Doesnt make sense that the buds wouldnt get you high, you are collecting the resin from them for the hash, so the buds will get you high.

They probably make Hash and only hash because that is what they have always done, and what people want.


----------



## Mutt (Jun 24, 2011)

Iron Emmett said:
			
		

> They probably make Hash and only hash because that is what they have always done, and what people want.



nope...it's hashed in mass volume for exporting to other countries. Hash is more potent and fetches more per gram then buds. In the smuggling game (and any logistics type company) less weight is the whole point.
Home growers make hash just because it is more potent LOL
If I was comm. style I would probably hash it all out.


> would it be wrong to assume that if one grows this strain and doesn't let it get all seedy, that it will give SMOKABLE buds that will get you high?


you are correct. unless their strain is naturally hermaphrodite. Hash plant is a strain that produces a crazy amount of crystals. mostly indica I beleive. but you can make hash out of any strain.


----------



## SensiStarFan (Jun 24, 2011)

The fact that they let the males seed the crop tells me they don't really have any idea what they are doing.  Ultimately they would be able to make more hash if they grew females only and did not let males pollinate them.  I also do not think it would be possible to make hash that gets you high from buds that do not get you high.
-SSF-


----------



## bho_expertz (Jun 24, 2011)

If you go to Morrocco you will get why they don't separate females from males. They are a 3rd world country. In each harvest they collect the seeds to use for the next season and so on. Most of the growers are most of the times higher then both of us  ... Perhaps most don't even have a fridge to keep seeds. This is the way it is being done for some centuries now.

sorry for the mistakes ... is the volcano speaking


----------



## bho_expertz (Jun 24, 2011)

And for the answer to the question. If you go for a indica known for her resin you will have a great hash maker.

Next grow of mine will be HashBerry. Just for the name is sounds good hein ?


----------



## niteshft (Jun 24, 2011)

Any strain will make hash, all hash is is the collection of trichromes from the surface of the plant. In that case, they rub it off the plant. We normally make hash by other methods i.e., bubble, screening, which is more efficient at removing the trichs without contaminating it with other plant matter. What they are doing is less pure but it meets thier needs. The removal of the trichs of corse would make the bud less potent and would render them worthless, for the most part. I hope that answers your question.


----------



## Wetdog (Jun 25, 2011)

SensiStarFan said:
			
		

> The fact that they let the males seed the crop tells me they don't really have any idea what they are doing.  Ultimately they would be able to make more hash if they grew females only and did not let males pollinate them.  I also do not think it would be possible to make hash that gets you high from buds that do not get you high.
> -SSF-



Besides BHO's point, seeded females produce more trics to protect those seeds.
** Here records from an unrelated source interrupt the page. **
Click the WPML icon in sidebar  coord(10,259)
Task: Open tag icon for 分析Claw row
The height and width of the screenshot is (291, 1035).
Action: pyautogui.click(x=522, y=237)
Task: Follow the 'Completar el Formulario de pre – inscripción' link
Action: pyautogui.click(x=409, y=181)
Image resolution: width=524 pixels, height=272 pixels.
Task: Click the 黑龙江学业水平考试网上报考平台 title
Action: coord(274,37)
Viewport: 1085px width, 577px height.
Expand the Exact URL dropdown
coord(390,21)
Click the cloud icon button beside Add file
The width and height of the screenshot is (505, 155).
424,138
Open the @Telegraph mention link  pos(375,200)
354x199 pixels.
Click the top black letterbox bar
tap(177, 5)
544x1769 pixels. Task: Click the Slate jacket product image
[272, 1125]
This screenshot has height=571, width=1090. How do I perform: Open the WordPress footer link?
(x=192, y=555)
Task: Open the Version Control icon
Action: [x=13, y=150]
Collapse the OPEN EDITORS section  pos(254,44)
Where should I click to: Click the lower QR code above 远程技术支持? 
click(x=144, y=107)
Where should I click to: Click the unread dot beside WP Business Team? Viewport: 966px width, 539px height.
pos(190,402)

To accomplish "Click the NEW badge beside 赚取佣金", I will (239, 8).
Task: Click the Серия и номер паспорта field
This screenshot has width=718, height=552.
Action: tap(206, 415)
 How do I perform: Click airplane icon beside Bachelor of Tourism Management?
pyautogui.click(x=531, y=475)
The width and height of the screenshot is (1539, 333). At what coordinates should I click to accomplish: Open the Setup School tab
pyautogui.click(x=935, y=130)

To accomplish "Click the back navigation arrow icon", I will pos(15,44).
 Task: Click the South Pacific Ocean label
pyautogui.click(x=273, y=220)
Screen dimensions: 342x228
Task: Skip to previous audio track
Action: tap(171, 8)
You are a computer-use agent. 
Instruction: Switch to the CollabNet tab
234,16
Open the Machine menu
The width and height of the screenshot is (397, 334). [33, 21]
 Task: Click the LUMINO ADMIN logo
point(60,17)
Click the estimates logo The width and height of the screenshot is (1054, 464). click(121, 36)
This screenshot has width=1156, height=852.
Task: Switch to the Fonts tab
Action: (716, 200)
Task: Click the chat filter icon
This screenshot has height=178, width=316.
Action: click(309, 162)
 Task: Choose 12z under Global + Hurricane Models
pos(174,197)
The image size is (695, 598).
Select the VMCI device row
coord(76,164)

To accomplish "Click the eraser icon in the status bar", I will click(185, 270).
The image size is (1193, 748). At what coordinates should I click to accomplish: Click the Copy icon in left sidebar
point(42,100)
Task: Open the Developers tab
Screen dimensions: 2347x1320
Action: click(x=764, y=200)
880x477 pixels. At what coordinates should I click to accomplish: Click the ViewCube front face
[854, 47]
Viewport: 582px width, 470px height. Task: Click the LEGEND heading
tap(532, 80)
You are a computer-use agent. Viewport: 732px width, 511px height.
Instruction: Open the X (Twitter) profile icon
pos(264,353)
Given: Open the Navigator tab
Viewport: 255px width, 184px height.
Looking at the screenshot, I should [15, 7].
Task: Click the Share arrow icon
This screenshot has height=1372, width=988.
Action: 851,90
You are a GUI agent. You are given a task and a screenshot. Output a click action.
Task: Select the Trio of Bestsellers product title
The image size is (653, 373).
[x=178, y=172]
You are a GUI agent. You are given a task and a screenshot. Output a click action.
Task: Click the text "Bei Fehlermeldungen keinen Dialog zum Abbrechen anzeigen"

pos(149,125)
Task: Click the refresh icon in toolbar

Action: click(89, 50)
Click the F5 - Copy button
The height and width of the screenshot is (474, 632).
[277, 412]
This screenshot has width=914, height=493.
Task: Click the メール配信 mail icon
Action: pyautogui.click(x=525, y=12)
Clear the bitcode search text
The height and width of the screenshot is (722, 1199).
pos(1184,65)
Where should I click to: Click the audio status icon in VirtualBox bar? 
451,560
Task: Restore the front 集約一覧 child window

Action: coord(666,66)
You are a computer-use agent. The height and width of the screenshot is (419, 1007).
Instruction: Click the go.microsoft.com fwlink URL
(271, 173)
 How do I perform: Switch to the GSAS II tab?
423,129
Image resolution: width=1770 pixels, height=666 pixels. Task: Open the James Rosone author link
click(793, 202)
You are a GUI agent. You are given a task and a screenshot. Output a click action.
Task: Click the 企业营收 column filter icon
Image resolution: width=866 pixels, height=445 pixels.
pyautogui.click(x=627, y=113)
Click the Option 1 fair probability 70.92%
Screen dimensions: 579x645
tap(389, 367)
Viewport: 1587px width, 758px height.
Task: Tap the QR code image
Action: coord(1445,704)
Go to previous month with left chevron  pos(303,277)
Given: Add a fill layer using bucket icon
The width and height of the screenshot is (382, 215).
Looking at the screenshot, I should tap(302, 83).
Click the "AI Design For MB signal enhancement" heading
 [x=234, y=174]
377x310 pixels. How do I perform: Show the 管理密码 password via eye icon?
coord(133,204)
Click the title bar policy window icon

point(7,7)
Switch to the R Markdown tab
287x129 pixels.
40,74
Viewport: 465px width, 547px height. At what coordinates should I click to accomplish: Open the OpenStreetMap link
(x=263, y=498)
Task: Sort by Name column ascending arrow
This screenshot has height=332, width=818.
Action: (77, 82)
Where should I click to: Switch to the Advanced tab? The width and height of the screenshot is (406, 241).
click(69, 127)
Old growers trick is to pollinate 1 bud on a plant just for this effect.

They ought to know what they're doing, been doing it for hundreds of years.

Wet


----------



## PencilHead (Jun 25, 2011)

Possibly the reason the bud din't get the campo high is the old thing Einstein invented: relativity. Anybody still getting real high on regs since they started hanging around here?

As for hash only MJ, here's a plan that's foolproof: grow it out big and dank, trim off the hash leaves, send me the pine cones. Voila, bud-less hash-plant.  Win/win situation.


----------



## zem (Jun 26, 2011)

good answers so if they were to kill all males before pollination, would it give more or less hash using seedless buds? does the female really produce more trichomes when seeded??


----------



## WeedHopper (Jun 26, 2011)

1st time I ever heard that.


----------



## Wetdog (Jun 26, 2011)

Man !!!!!!!! :hitchair: :hairpull: :hairpull: :hairpull: 

Now you gonna make me dig out references?????:holysheep: 

I'm pretty sure that I read this in Clarke's book, but it may have been ancedotal, so I'm not going to state it as fact unless I can back it up. 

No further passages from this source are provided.